Sorunların çözümü için gayret ederken nitelikli politikalarla hedef odaklı bir şekilde ilerleyerek çözümlerin kısa sürede temin edilmesi için gayret etmeliyiz. Bunun için 29 Ekim 1923’den 2024’ e ve gelecek zamana haiz “Her Şeyiyle Kendine Yeten Bir Türkiye Olmak İçin” adım atmalıyız.
Günümüzde Ortadoğu, Afrika, Güney Asya kıtalarında süregelen çatışma dönemlerinde en çok etkilenen ülke Türkiye’dir. Bu yüzden sorunların çözümü bu kıtalarda olumlu etki tesisi inşa ederken aynı zamanda Türkiye’nin de milli güvenlik politikalarını korumasına vesile olacaktır.
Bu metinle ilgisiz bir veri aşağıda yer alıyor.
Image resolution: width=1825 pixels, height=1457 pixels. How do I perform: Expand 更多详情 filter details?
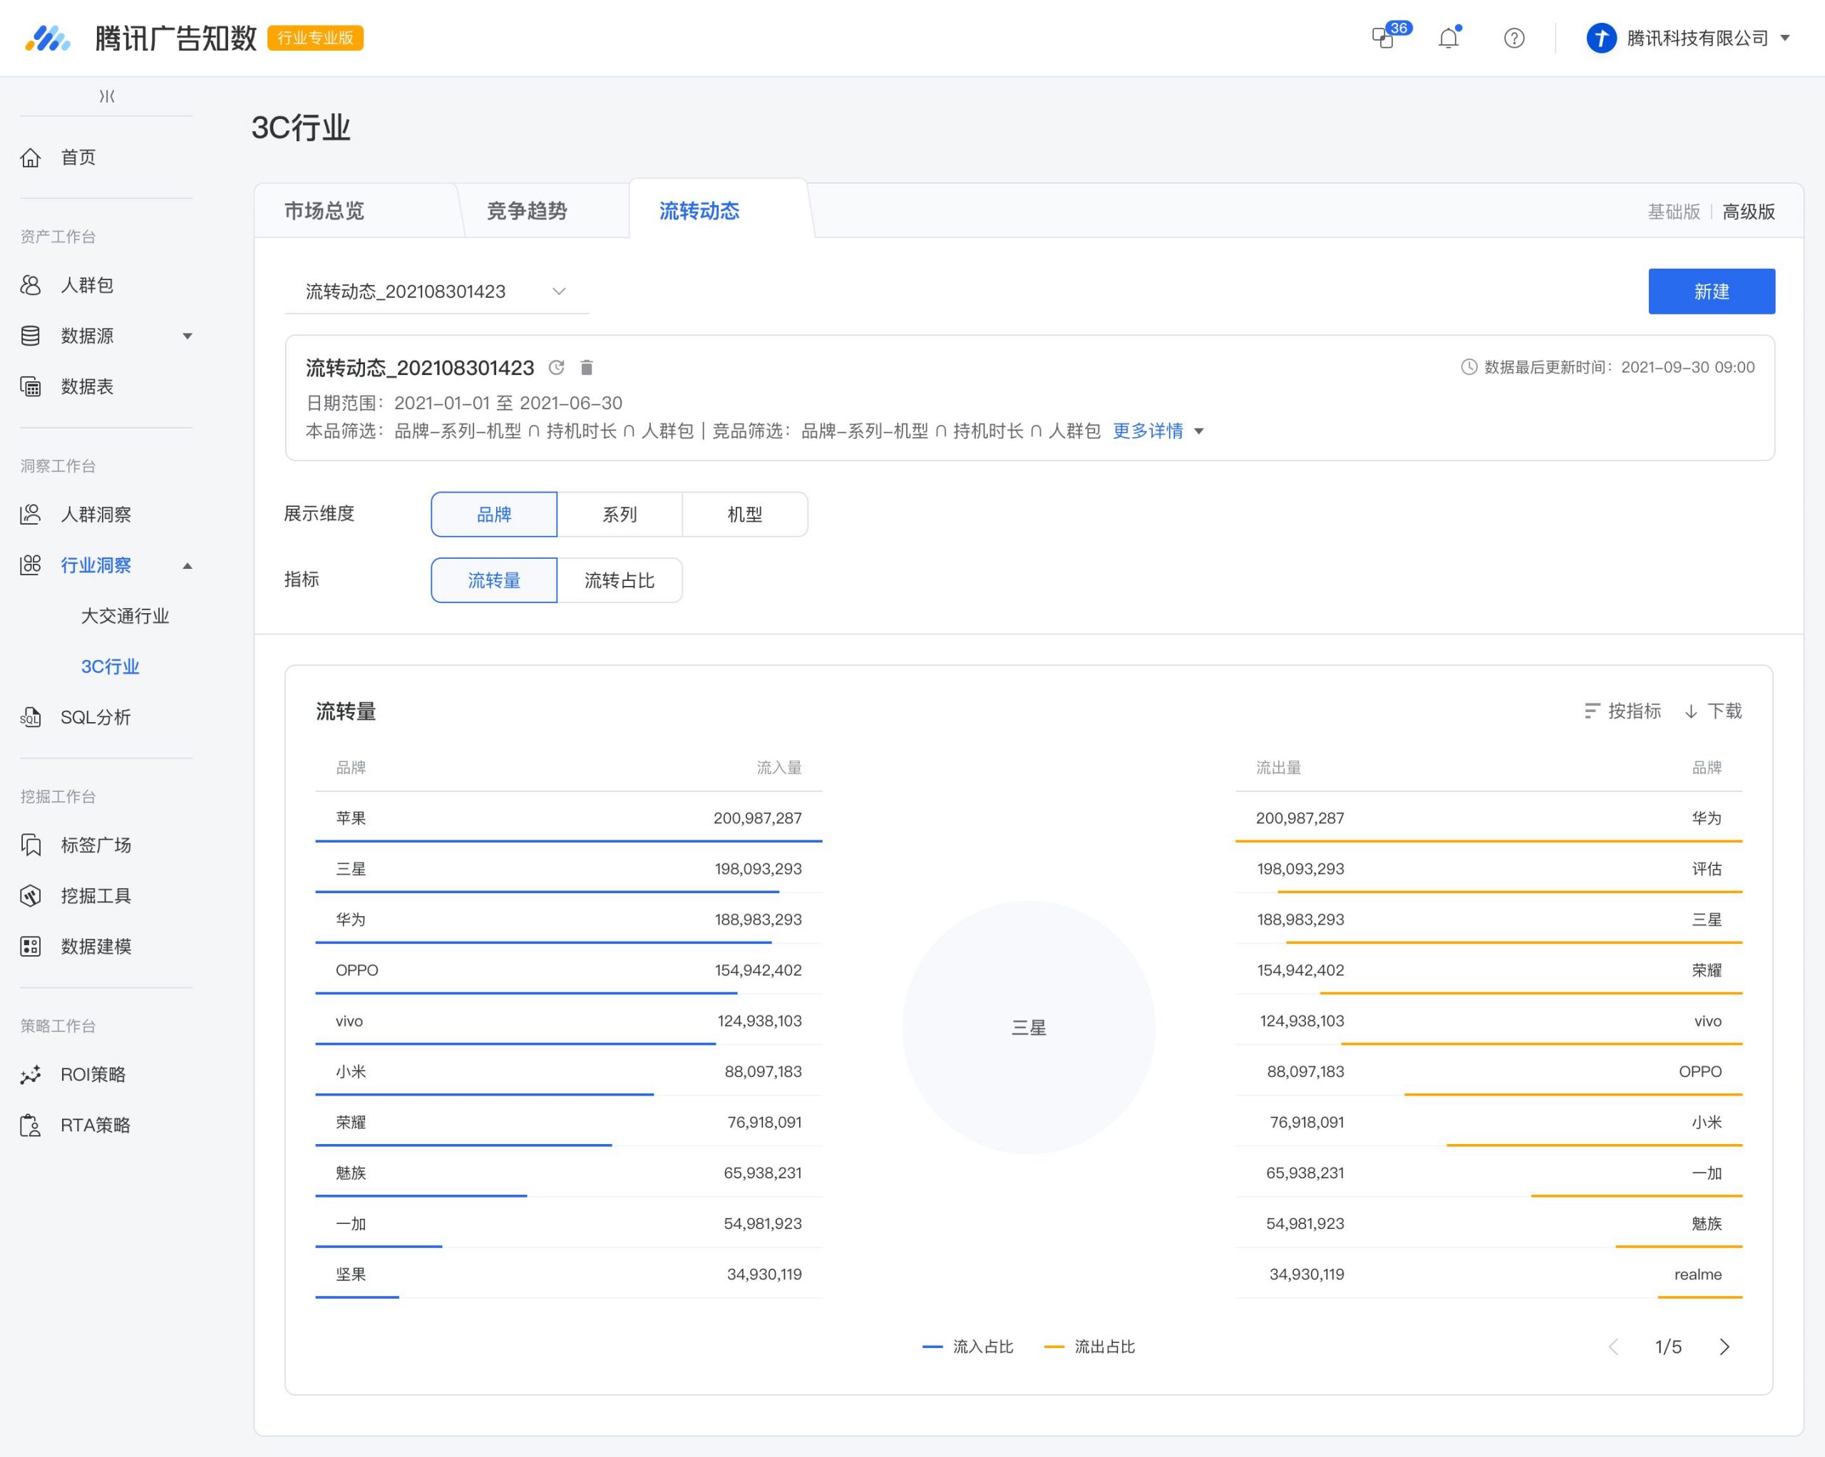click(1157, 432)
Cumhuriyetin 100. Yılını aşarken en çok dikkat etmemiz gereken konu “Milli Güvenlik” olmalıdır.
Ülkemizin “ Her şeyiyle kendine yeten bir Türkiye” olması için kamu yönetimi, bürokrasi, yerel yönetimler, sivil toplum kuruluşları ve üniversitelerle birlikte “Milli Mücadele ” ruhu doğrultusunda hareket etmeliyiz.
29 Ekim 1923’ den günümüze ve yarınlara haiz mücadelenin temeli ülkenin refahı, milletin selameti ve devletin bekası ekseninde seyir alırken içinde bulunduğumuz zorlu süreçleri bertaraf edilmesi için gayret etmeliyiz.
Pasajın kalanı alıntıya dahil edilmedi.